TASK OBJECTIVE => The records need to be set down again exactly as they appear.

THE INPUT =>
:::::
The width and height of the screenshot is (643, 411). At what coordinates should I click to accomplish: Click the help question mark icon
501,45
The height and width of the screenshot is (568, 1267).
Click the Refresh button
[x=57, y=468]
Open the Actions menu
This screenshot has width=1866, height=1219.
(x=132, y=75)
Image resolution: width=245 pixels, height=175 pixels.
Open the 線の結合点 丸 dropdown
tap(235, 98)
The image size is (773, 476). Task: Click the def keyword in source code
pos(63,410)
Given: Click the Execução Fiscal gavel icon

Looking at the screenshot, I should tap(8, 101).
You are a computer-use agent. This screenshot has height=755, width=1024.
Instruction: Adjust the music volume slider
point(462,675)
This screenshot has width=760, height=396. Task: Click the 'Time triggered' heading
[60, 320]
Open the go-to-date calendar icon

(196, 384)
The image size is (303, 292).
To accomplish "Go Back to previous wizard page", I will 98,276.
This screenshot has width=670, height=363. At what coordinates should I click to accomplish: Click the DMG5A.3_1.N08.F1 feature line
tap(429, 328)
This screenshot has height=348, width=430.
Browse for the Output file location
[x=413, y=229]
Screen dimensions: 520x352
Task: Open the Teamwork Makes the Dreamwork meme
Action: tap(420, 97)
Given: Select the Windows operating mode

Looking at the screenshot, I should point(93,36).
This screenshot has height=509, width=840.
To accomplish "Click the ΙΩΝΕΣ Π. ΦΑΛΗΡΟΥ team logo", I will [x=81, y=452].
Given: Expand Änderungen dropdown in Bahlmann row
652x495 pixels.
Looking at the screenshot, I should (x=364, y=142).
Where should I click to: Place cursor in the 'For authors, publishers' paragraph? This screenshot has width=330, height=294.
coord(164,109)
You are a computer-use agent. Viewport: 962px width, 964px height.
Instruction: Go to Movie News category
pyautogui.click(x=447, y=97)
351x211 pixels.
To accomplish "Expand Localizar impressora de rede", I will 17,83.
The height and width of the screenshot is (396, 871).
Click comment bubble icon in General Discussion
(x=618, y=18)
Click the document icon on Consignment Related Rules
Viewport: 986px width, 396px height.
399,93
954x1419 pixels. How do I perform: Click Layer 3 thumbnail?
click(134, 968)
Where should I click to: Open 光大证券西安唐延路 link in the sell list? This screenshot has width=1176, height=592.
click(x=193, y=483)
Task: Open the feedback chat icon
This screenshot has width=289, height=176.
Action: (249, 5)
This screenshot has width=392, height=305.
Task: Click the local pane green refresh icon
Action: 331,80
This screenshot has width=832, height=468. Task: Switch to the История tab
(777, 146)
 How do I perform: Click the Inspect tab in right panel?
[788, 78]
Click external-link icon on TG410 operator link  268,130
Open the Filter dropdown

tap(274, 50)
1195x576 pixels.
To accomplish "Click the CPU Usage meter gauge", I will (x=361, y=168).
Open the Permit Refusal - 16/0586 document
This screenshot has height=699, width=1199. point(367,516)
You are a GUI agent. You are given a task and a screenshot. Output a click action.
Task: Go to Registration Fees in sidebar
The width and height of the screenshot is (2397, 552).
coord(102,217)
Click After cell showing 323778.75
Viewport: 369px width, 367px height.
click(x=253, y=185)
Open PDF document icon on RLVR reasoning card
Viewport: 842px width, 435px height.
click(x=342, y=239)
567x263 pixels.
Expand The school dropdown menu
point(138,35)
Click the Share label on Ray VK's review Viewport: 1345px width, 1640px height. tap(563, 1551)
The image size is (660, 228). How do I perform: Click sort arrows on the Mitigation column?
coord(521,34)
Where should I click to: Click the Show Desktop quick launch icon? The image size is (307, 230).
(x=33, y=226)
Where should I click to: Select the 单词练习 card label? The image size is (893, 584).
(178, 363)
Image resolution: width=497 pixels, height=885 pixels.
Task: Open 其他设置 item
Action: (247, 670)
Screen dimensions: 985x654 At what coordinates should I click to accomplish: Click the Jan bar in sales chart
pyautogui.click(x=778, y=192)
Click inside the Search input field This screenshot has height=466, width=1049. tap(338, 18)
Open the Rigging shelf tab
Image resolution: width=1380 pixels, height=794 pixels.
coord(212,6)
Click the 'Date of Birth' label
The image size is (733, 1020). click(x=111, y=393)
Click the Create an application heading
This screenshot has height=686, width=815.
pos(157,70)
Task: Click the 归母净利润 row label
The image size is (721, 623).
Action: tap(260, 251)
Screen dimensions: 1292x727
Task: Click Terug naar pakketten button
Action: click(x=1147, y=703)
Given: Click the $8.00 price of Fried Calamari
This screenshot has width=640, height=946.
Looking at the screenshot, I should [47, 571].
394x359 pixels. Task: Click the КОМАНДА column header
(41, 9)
:::::
RESPONSE TO THIS TASK =>
The width and height of the screenshot is (643, 411). At what coordinates should I click to accomplish: Click the help question mark icon
501,45
The height and width of the screenshot is (568, 1267).
Click the Refresh button
[x=57, y=468]
Open the Actions menu
This screenshot has width=1866, height=1219.
(x=132, y=75)
Image resolution: width=245 pixels, height=175 pixels.
Open the 線の結合点 丸 dropdown
tap(235, 98)
The image size is (773, 476). Task: Click the def keyword in source code
pos(63,410)
Given: Click the Execução Fiscal gavel icon

Looking at the screenshot, I should tap(8, 101).
You are a computer-use agent. This screenshot has height=755, width=1024.
Instruction: Adjust the music volume slider
point(462,675)
This screenshot has width=760, height=396. Task: Click the 'Time triggered' heading
[60, 320]
Open the go-to-date calendar icon

(196, 384)
The image size is (303, 292).
To accomplish "Go Back to previous wizard page", I will 98,276.
This screenshot has width=670, height=363. At what coordinates should I click to accomplish: Click the DMG5A.3_1.N08.F1 feature line
tap(429, 328)
This screenshot has height=348, width=430.
Browse for the Output file location
[x=413, y=229]
Screen dimensions: 520x352
Task: Open the Teamwork Makes the Dreamwork meme
Action: tap(420, 97)
Given: Select the Windows operating mode

Looking at the screenshot, I should point(93,36).
This screenshot has height=509, width=840.
To accomplish "Click the ΙΩΝΕΣ Π. ΦΑΛΗΡΟΥ team logo", I will [x=81, y=452].
Given: Expand Änderungen dropdown in Bahlmann row
652x495 pixels.
Looking at the screenshot, I should (x=364, y=142).
Where should I click to: Place cursor in the 'For authors, publishers' paragraph? This screenshot has width=330, height=294.
coord(164,109)
You are a computer-use agent. Viewport: 962px width, 964px height.
Instruction: Go to Movie News category
pyautogui.click(x=447, y=97)
351x211 pixels.
To accomplish "Expand Localizar impressora de rede", I will 17,83.
The height and width of the screenshot is (396, 871).
Click comment bubble icon in General Discussion
(x=618, y=18)
Click the document icon on Consignment Related Rules
Viewport: 986px width, 396px height.
399,93
954x1419 pixels. How do I perform: Click Layer 3 thumbnail?
click(134, 968)
Where should I click to: Open 光大证券西安唐延路 link in the sell list? This screenshot has width=1176, height=592.
click(x=193, y=483)
Task: Open the feedback chat icon
This screenshot has width=289, height=176.
Action: (249, 5)
This screenshot has width=392, height=305.
Task: Click the local pane green refresh icon
Action: 331,80
This screenshot has width=832, height=468. Task: Switch to the История tab
(777, 146)
 How do I perform: Click the Inspect tab in right panel?
[788, 78]
Click external-link icon on TG410 operator link  268,130
Open the Filter dropdown

tap(274, 50)
1195x576 pixels.
To accomplish "Click the CPU Usage meter gauge", I will (x=361, y=168).
Open the Permit Refusal - 16/0586 document
This screenshot has height=699, width=1199. point(367,516)
You are a GUI agent. You are given a task and a screenshot. Output a click action.
Task: Go to Registration Fees in sidebar
The width and height of the screenshot is (2397, 552).
coord(102,217)
Click After cell showing 323778.75
Viewport: 369px width, 367px height.
click(x=253, y=185)
Open PDF document icon on RLVR reasoning card
Viewport: 842px width, 435px height.
click(x=342, y=239)
567x263 pixels.
Expand The school dropdown menu
point(138,35)
Click the Share label on Ray VK's review Viewport: 1345px width, 1640px height. tap(563, 1551)
The image size is (660, 228). How do I perform: Click sort arrows on the Mitigation column?
coord(521,34)
Where should I click to: Click the Show Desktop quick launch icon? The image size is (307, 230).
(x=33, y=226)
Where should I click to: Select the 单词练习 card label? The image size is (893, 584).
(178, 363)
Image resolution: width=497 pixels, height=885 pixels.
Task: Open 其他设置 item
Action: (247, 670)
Screen dimensions: 985x654 At what coordinates should I click to accomplish: Click the Jan bar in sales chart
pyautogui.click(x=778, y=192)
Click inside the Search input field This screenshot has height=466, width=1049. tap(338, 18)
Open the Rigging shelf tab
Image resolution: width=1380 pixels, height=794 pixels.
coord(212,6)
Click the 'Date of Birth' label
The image size is (733, 1020). click(x=111, y=393)
Click the Create an application heading
This screenshot has height=686, width=815.
pos(157,70)
Task: Click the 归母净利润 row label
The image size is (721, 623).
Action: tap(260, 251)
Screen dimensions: 1292x727
Task: Click Terug naar pakketten button
Action: click(x=1147, y=703)
Given: Click the $8.00 price of Fried Calamari
This screenshot has width=640, height=946.
Looking at the screenshot, I should [47, 571].
394x359 pixels. Task: Click the КОМАНДА column header
(41, 9)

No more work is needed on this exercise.